Section de texte:
■ ■ ■ ■ ■

Guerre entre Israël et le Hamas : avant la libération des otages, une attente interminable

Un accord a été conclu entre Israël et le Hamas pour libérer des otages israéliens à Gaza en échange de prisonniers palestiniens en Israël. Les belligérants doivent aussi observer une trêve de quatre jours. Les négociations de cet accord, impliquant notamment le Qatar, ont été fastidieuses. Et très éprouvantes pour les familles concernées.
Article rédigé par Frédéric Métézeau
Radio France
Publié
Un véhicule de la Croix-Rouge internationale transportant des otages libérés par le Hamas traverse le poste frontière de Rafah, dans la bande de Gaza, le 24 novembre 2023. (MOHAMMED ABED / AFP)

■ ■ ■ ■ ■

À faire:
A - Dans l'article, substituez « cinq jours » à « quatre jours » et reproduisez le passage allant de « Guerre entre Israël » jusqu'à « les familles concernées. » inclus.
B - Traduisez en anglais la phrase suivante de l'article : « Les belligérants doivent aussi observer une trêve de quatre jours. »
C - Rédigez la suite de l'article à partir de l'endroit où il s'arrête.

Données de cibles de clic:
■ ■ ■ ■ ■

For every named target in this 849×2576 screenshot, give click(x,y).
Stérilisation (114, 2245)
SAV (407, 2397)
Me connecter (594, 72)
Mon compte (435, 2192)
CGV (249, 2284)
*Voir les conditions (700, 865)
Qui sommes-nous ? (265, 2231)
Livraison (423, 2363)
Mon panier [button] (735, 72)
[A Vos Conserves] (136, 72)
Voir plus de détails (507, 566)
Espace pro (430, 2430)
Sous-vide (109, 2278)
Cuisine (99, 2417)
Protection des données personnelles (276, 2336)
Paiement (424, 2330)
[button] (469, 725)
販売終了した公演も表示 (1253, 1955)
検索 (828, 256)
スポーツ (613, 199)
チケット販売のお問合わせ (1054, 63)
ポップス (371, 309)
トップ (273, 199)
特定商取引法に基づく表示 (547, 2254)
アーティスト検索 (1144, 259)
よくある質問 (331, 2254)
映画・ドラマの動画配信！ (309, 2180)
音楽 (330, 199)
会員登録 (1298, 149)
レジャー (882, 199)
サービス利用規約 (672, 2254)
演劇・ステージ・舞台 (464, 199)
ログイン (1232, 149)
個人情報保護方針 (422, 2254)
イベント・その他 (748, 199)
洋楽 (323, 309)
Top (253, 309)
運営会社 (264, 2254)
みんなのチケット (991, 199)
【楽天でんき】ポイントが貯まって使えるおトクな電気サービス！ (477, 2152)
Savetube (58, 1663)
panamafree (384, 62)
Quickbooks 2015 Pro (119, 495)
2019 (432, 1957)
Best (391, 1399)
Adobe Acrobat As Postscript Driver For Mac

■ ■ ■ ■ ■

Réponses rédigées:
A -
Guerre entre Israël et le Hamas : avant la libération des otages, une attente interminable

Un accord a été conclu entre Israël et le Hamas pour libérer des otages israéliens à Gaza en échange de prisonniers palestiniens en Israël. Les belligérants doivent aussi observer une trêve de cinq jours. Les négociations de cet accord, impliquant notamment le Qatar, ont été fastidieuses. Et très éprouvantes pour les familles concernées.

B - The warring parties must also observe a four-day truce.

C -
C'est l'accord que tout Israël attendait : la libération d'une partie des otages capturés par le Hamas le 7 octobre. Treize otages israéliens ont été libérés et pris en charge par la Croix-Rouge, vendredi 24 novembre, selon une déclaration du porte-parole du CICR, Frédéric Joli, sur franceinfo. Au total, la Croix-Rouge a annoncé "la libération en toute sécurité de 24 otages". Parmi eux se trouvent dix otages thaïlandais et un otage philippin, selon le ministère des Affaires étrangères du Qatar. En échange des 24 otages, Israël a libéré 39 femmes et enfants détenus dans ses prisons, selon le ministère qatari des Affaires étrangères.

Deux jours plus tôt, les médias du monde entier annonçaient la conclusion de l'accord : 50 otages israéliens contre 150 détenus palestiniens en Israël dans les deux cas des femmes et des mineurs avec une pause de quatre jours dans les combats à Gaza.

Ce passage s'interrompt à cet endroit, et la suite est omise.